À cela s’ajoute une interrogation tout à la fois parallèle et de sens contraire. L’observation quotidienne des événements nous oblige à prendre en compte ce qu’on appelle la « globalisation » des phénomènes, la mondialisation des questions, c’est-à-dire le fait que par-delà les frontières des problèmes communs affectent l’ensemble de la communauté internationale. Pour important qu’il soit, cet aspect est à peine relevé tant il fait partie de notre vie quotidienne. Je pense par exemple à l’ubiquité des manifestations artistiques, à la culture commune à laquelle participent la plupart des peuples par le véhicule des radios et de la télévision, au caractère transnational du développement de certaines modes ou manières d’être, à la prépondérance, à certains égards négative mais parfois positive, de la culture américaine. Dans ces phénomènes, on peut en dégager certains qui ont une influence décisive sur la vie des nations.

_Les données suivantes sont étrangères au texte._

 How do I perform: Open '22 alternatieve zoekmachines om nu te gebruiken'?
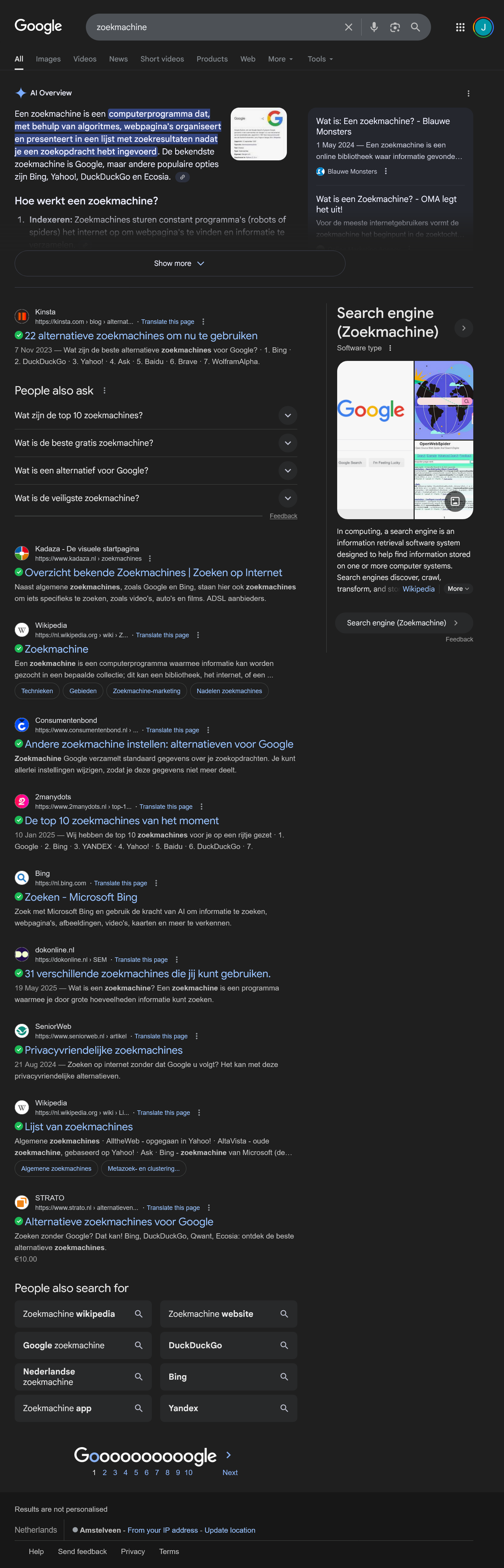(x=141, y=336)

Quiconque a observé le développement des relations internationales, mais aussi celui de très nombreux pays, n’a pu qu’être frappé par la communauté des questions et des réponses que l’on prétend, à tort ou à raison, y apporter. Tout le monde pense à cette « dictature » du FMI qui s’est imposée à des systèmes de gouvernement différents qui ont dû recourir aux mêmes thérapeutiques pour soigner des maux qui étaient peut-être les mêmes, mais peut-être pas ; d’où cette impression d’impuissance des États et des nations par-delà leurs frontières, sous l’effet de phénomènes difficiles à contrôler et impossibles à maîtriser sans une action internationale.

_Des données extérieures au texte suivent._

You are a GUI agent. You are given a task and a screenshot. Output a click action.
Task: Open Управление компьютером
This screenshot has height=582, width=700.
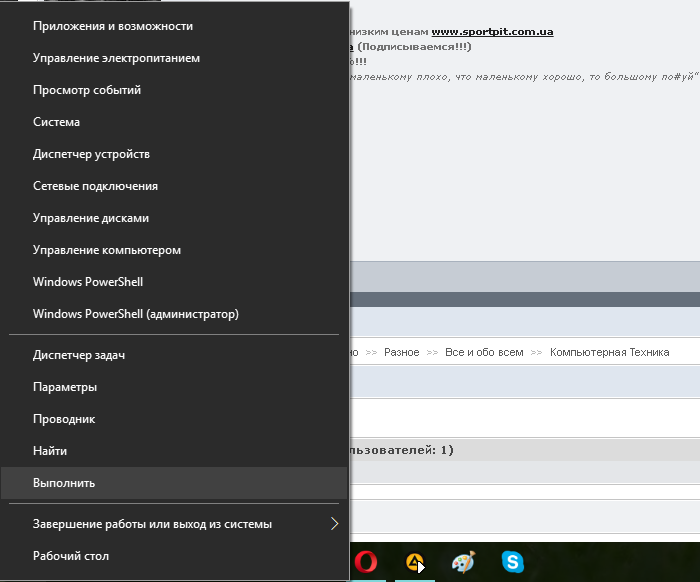click(106, 250)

Ce sont ces trois approches du problème des frontières que nous allons évoquer, tout d’abord avec la contribution de M. Yves Lacoste, géographe, directeur de la revue Hérodote, à propos des changements et de la précarité des nouvelles frontières ; puis au sujet du décalage, du fossé, sinon du gouffre entre le Nord et le Sud, avec la contribution du docteur Jean-Christophe Rufin, conseiller auprès du ministre d’État, ministre de la Défense, maître de conférences à L’Institut des sciences politiques et au Collège interarmées de défense (1) ; enfin, le problème central des interdépendances et des frontières sera traité par le secrétaire général actuel de l’OCDE, ministre plénipotentiaire, M. Jean-Claude Paye. ♦
(1) Auteur de L’empire et les nouveaux barbares, et de La dictature libérale.